• _What needs to be done_:
Whenever a line in the listing contains "comment", copy that line.

------------------------------------

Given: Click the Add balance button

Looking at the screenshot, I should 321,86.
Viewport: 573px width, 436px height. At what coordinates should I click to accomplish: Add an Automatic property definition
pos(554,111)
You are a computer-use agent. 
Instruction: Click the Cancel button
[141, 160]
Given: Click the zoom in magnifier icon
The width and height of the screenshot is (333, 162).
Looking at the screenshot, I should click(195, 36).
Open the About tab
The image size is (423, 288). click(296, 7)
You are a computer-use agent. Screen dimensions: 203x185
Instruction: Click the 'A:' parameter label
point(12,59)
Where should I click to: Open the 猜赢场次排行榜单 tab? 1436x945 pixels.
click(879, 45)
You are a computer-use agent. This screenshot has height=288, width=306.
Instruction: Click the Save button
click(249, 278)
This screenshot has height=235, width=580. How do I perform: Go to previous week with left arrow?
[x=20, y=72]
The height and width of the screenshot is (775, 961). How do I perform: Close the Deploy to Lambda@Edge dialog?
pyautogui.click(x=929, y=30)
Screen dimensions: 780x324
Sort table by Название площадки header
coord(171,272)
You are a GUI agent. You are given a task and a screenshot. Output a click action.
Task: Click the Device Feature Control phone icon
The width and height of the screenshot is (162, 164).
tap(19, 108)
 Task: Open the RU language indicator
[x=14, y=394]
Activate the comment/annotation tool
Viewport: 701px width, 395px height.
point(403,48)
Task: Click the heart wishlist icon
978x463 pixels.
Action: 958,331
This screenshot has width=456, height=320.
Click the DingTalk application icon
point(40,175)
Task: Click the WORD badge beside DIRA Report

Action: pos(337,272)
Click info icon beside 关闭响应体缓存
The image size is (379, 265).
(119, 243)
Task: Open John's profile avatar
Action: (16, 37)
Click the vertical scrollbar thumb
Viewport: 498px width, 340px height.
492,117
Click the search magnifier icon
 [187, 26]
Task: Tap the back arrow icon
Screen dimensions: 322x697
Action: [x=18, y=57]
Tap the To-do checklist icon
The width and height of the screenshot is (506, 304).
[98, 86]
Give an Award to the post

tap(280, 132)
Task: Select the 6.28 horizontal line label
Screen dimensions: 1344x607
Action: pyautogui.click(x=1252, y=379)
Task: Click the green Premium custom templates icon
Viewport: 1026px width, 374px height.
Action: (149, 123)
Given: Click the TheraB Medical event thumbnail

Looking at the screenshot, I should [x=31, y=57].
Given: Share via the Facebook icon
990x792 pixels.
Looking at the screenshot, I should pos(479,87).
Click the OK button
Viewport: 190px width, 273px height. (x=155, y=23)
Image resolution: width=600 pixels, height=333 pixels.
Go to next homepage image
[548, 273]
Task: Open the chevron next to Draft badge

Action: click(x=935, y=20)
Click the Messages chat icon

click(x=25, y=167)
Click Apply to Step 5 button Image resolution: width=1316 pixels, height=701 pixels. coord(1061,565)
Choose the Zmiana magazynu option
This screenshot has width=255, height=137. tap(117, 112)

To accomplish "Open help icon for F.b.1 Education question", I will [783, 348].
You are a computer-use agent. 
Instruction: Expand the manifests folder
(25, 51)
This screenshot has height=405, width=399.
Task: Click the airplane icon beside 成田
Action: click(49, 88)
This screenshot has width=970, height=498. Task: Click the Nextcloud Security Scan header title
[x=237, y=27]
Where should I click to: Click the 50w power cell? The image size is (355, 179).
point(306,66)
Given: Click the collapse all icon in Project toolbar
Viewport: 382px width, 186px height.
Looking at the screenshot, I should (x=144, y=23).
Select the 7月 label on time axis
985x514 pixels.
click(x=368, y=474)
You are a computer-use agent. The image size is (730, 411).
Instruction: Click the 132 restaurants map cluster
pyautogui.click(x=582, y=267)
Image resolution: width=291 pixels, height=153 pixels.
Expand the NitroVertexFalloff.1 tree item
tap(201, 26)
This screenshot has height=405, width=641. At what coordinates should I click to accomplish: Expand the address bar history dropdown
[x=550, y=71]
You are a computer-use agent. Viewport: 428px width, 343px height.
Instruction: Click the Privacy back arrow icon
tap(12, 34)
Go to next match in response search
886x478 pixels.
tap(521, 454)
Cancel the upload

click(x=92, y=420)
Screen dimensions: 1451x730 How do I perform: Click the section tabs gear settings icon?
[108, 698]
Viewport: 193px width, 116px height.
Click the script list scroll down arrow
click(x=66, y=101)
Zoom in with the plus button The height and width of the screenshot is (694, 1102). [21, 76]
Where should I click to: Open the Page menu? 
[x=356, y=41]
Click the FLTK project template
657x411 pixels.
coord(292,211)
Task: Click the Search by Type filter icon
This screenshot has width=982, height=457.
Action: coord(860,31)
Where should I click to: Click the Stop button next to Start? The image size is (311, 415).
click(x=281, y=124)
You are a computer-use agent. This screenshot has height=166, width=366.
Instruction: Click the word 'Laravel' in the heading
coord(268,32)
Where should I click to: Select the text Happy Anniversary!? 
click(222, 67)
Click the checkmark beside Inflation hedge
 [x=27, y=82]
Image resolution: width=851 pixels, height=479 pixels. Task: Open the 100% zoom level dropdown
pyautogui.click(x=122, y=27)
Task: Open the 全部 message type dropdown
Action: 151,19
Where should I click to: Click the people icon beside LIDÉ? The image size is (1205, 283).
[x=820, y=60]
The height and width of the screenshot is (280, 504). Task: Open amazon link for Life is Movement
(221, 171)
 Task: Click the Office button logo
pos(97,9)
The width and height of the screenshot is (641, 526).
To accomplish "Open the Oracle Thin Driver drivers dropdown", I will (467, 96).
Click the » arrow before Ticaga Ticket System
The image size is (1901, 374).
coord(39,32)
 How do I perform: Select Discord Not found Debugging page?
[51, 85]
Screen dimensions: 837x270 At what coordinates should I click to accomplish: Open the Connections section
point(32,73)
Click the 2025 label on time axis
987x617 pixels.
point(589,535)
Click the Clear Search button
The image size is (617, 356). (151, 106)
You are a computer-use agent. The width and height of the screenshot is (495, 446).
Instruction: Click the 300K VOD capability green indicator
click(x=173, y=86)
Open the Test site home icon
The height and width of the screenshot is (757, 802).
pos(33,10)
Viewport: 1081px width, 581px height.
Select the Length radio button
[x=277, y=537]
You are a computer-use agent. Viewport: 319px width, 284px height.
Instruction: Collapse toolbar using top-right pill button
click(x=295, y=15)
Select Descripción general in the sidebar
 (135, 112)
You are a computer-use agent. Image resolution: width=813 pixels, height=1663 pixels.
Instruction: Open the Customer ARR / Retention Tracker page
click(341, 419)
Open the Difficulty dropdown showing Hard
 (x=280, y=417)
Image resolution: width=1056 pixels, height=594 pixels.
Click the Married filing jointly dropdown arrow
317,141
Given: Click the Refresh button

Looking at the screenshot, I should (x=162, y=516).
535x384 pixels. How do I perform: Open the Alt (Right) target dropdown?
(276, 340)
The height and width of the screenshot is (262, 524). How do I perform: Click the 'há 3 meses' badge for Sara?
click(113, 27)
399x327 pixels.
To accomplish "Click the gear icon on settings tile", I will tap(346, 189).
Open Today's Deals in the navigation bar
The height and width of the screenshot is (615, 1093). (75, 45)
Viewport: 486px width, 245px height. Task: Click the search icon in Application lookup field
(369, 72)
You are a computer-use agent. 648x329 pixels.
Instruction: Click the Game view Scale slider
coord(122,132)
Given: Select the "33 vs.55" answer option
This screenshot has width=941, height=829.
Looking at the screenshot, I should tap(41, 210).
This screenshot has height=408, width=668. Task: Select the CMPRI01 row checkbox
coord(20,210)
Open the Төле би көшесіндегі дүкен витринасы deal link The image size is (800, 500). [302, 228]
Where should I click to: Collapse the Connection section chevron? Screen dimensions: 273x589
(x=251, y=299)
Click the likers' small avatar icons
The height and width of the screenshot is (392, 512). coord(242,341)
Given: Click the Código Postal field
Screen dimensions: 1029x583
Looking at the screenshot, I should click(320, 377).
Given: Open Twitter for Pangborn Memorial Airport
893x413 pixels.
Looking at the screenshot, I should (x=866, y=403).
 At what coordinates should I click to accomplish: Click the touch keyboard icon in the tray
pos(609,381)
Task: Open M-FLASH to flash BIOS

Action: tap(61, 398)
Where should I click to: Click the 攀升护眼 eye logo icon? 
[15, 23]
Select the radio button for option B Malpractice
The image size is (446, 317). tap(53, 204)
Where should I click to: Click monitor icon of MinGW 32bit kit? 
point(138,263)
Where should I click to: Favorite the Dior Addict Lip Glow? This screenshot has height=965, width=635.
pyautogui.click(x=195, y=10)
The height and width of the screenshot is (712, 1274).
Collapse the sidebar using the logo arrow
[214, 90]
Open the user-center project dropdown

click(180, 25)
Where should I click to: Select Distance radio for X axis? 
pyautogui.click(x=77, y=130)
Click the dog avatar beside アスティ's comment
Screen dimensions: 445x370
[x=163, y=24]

------------------------------------

• _Exercise answer_:
Activate the comment/annotation tool
Click the dog avatar beside アスティ's comment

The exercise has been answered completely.